Figure 2. Advantages of the big data-driven approach

In the traditional, biological hypothesis-driven approach for a specific disease (upper panel), candidate biomarkers and therapeutic targets go through lengthy and costly serial preclinical validations. Clinical evaluation is performed without incorporating genetic and environmental variations among enrolled patients, and a therapeutic benefit in a subset of patients can be missed. As a result, successful clinical translation suffers from lower efficiency and higher cost. In contrast, the big data-driven approach (lower panel) incorporates different data types, including both molecular and clinical information, and computationally derives candidate biomarkers and therapeutic targets/drugs without relying on any prior hypotheses. Subsequent preclinical and clinical validation can be simultaneously performed in parallel by incorporating computational cross-species analysis, thereby substantially reducing the required time and costs associated with biomarker/therapeutic development. Candidates may additionally be targeted to a specific niche patient subpopulation, further reducing the likelihood of translational failure.

Figure 3. Big data-driven biomarker discovery

Biomarker candidates may be identified from either analysis of newly-collected samples or in silico analysis of existing data from public and/or private big data repositories (left). Biomarker validation has traditionally been a costly process requiring assay development and prospective clinical evaluation with patients followed according to a strict protocol. By incorporating big data resources, in silico validation of a candidate biomarker can establish its clinical utility in multiple patient cohorts without conducting costly and lengthy prospective clinical trials. Only well-validated biomarkers are advanced to subsequent assay development and clinical evaluation with reduced risk of failure to demonstrate clinical utility (right).

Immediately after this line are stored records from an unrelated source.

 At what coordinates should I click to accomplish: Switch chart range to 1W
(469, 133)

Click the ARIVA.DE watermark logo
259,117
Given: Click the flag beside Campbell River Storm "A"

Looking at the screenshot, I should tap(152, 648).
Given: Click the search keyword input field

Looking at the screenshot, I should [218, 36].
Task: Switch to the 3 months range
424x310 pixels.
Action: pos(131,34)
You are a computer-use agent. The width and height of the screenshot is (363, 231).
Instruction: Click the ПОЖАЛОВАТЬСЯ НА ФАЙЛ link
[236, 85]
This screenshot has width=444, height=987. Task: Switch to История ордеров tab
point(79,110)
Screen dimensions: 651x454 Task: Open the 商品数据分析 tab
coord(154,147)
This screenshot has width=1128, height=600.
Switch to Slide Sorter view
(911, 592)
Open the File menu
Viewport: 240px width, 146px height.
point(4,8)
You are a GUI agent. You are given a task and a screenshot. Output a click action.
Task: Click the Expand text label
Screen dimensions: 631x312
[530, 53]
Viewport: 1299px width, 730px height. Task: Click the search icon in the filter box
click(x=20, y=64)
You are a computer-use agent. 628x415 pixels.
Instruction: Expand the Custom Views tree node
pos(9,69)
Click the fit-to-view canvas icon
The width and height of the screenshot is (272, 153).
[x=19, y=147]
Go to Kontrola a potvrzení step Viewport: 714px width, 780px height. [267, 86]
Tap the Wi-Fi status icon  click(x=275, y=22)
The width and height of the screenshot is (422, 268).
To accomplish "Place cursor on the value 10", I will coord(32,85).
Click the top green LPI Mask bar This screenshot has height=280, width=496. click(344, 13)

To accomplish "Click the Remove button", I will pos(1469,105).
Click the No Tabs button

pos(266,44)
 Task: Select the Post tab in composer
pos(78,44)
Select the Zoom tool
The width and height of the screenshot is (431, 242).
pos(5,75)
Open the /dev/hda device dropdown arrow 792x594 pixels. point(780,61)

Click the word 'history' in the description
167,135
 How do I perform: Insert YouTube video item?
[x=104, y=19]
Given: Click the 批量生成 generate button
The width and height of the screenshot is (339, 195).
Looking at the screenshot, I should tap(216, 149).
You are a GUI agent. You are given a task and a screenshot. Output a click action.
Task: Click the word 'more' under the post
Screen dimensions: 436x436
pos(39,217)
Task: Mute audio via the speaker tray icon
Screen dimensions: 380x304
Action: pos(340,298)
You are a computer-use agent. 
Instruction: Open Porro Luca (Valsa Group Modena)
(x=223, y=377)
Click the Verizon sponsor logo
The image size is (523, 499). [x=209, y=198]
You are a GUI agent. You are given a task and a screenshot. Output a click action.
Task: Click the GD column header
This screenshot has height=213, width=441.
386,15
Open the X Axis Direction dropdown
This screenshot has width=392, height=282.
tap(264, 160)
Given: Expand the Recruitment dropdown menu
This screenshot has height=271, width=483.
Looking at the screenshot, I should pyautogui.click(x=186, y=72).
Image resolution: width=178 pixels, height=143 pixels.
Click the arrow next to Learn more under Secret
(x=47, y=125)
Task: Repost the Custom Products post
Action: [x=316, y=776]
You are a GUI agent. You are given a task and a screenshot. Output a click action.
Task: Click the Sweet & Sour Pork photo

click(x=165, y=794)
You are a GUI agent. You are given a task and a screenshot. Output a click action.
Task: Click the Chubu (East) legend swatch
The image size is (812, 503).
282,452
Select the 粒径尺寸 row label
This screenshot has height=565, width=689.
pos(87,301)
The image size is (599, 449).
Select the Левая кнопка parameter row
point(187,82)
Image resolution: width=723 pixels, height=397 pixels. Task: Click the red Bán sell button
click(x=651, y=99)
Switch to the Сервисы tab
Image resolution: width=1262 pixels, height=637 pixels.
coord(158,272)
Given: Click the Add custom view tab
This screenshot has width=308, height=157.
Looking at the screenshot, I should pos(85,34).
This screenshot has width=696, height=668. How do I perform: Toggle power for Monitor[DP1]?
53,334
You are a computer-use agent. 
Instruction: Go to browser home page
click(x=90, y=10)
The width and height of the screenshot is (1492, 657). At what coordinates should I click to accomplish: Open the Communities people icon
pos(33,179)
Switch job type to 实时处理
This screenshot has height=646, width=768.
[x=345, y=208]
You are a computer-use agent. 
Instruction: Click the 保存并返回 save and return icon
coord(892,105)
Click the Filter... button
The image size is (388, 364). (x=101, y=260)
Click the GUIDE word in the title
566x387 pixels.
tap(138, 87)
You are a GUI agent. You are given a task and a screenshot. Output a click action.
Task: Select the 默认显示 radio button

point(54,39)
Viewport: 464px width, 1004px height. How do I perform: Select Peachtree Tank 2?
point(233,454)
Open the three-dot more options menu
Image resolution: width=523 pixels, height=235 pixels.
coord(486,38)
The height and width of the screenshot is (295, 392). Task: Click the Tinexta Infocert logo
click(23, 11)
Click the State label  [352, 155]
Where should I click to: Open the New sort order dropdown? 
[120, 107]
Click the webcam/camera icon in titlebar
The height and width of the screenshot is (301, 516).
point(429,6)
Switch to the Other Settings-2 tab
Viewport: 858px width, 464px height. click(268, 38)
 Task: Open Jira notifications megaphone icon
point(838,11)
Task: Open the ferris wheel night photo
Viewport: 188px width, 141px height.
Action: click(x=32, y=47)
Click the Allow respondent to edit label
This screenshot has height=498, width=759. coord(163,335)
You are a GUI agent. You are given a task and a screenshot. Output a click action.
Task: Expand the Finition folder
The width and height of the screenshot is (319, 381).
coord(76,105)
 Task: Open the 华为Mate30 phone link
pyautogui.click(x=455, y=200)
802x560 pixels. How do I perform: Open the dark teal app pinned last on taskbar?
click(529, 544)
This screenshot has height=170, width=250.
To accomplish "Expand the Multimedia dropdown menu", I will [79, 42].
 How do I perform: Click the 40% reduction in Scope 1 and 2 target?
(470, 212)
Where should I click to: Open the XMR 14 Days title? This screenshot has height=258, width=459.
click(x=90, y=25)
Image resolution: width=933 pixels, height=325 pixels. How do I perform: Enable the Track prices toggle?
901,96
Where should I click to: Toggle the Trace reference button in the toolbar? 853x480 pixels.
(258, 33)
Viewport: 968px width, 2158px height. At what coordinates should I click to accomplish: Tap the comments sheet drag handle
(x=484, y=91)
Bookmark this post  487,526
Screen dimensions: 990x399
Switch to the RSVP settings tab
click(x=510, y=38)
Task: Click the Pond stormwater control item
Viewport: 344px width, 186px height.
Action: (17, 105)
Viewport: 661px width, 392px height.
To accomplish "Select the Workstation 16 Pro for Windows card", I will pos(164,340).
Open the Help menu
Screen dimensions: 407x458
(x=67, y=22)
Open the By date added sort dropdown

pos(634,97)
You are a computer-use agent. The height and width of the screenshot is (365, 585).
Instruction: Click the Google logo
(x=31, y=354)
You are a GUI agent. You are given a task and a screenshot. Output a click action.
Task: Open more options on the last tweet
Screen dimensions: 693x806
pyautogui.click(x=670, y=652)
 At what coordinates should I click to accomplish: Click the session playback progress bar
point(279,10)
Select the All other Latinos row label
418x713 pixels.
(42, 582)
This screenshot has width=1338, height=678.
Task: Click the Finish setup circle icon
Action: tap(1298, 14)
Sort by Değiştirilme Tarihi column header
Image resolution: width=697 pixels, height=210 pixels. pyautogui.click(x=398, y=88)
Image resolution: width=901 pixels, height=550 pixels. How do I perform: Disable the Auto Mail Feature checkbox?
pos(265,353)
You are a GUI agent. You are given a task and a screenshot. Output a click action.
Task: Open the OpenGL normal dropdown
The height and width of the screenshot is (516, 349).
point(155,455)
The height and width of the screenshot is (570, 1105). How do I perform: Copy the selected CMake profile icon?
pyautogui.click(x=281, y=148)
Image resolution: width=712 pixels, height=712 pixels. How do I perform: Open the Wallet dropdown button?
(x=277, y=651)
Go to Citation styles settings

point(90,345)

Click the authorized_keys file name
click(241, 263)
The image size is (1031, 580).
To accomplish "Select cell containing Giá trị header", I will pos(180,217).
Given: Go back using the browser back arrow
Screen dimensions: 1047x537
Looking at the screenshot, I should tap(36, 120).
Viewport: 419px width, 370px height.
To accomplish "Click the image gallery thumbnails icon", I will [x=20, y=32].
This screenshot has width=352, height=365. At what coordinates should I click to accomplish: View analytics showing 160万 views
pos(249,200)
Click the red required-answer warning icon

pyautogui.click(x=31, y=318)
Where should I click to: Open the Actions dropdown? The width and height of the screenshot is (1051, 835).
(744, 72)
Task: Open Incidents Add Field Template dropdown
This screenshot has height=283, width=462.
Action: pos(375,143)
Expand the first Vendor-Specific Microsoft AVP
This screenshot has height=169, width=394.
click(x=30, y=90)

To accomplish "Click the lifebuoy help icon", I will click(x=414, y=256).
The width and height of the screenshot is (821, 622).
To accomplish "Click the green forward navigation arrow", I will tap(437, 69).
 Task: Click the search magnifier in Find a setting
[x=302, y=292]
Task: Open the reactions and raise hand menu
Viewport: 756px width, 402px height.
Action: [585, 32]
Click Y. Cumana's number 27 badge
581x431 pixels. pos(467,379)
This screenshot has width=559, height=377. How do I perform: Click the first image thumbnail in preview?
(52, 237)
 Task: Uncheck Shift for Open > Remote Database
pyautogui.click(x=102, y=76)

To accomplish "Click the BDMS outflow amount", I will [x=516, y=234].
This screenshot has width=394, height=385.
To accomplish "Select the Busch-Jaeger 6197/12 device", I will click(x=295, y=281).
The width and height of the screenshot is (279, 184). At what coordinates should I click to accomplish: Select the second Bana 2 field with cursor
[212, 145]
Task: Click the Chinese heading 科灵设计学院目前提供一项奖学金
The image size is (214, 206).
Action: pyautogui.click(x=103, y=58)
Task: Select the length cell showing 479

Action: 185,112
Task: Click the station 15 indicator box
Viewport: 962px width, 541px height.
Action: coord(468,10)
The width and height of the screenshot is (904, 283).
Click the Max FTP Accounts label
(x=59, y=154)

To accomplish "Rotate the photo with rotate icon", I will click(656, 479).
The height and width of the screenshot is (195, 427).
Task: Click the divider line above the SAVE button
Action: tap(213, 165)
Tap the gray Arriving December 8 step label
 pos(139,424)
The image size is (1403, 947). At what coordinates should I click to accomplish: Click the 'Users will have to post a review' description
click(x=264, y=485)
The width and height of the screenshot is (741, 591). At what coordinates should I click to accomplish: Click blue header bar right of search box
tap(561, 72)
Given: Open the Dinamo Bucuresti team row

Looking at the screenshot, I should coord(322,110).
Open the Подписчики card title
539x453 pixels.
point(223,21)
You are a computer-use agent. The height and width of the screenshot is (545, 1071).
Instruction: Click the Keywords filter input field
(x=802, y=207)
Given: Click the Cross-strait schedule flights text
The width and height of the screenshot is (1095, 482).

Figure 4. Big data-driven therapeutic discovery

An example of the hypothesis-free, “signature inversion” therapeutic discovery approach for inflammatory bowel disease (IBD) is shown as an example of big data-driven drug discovery (e.g., Dudley et al). A disease signature—a set of genes dysregulated in a coordinated manner in IBD patients—is first identified (left, genes A, B, and C are up-regulated, and genes D, E, and F are down-regulated). With the IBD disease signature, a database of drug perturbation gene signatures is queried to identify compounds that modulate the genes A-F in the opposite direction (i.e., suppress expression of genes A, B, and C, and induce expression of genes D, E, and F), and are thereby expected to antagonize the IBD disease signature. No mechanistic understanding of the associated gene dysregulation is needed for the computational compound identification. Subsequent experimental validation can confirm the predicted therapeutic effect and seek to uncover mechanism(s) of action before proceeding to further preclinical and clinical development (right). Because the screening is performed using data derived from approved drugs with known toxicity profiles, clinical testing can omit phase I and move immediately to phase II.